### Task to carry out
Below are some entries; reproduce them exactly and leave every picture out.

(Stored records)

_____

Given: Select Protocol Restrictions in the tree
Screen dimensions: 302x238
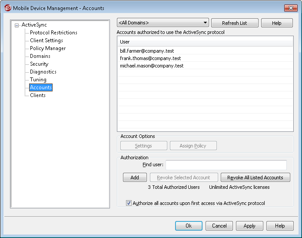Looking at the screenshot, I should (53, 33).
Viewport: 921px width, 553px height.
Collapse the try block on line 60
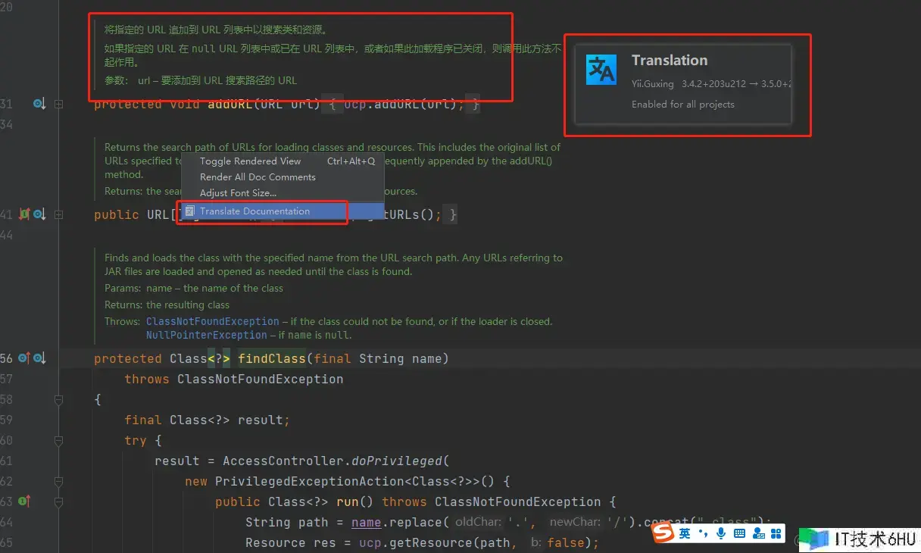click(x=59, y=440)
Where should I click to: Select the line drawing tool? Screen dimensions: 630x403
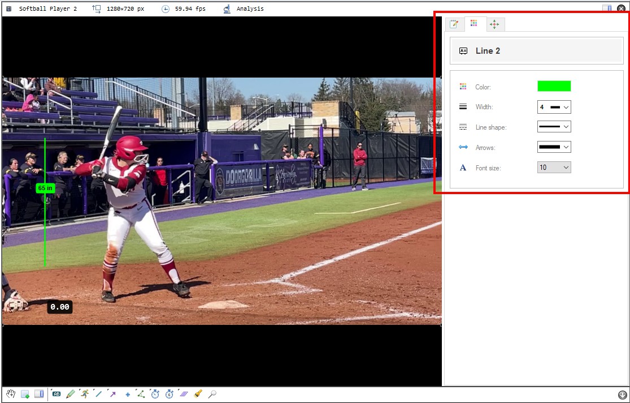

_____

### Final answer
Given: Select Protocol Restrictions in the tree
Screen dimensions: 302x238
Looking at the screenshot, I should (53, 33).
Viewport: 921px width, 553px height.
Collapse the try block on line 60
click(x=59, y=440)
Where should I click to: Select the line drawing tool? Screen dimensions: 630x403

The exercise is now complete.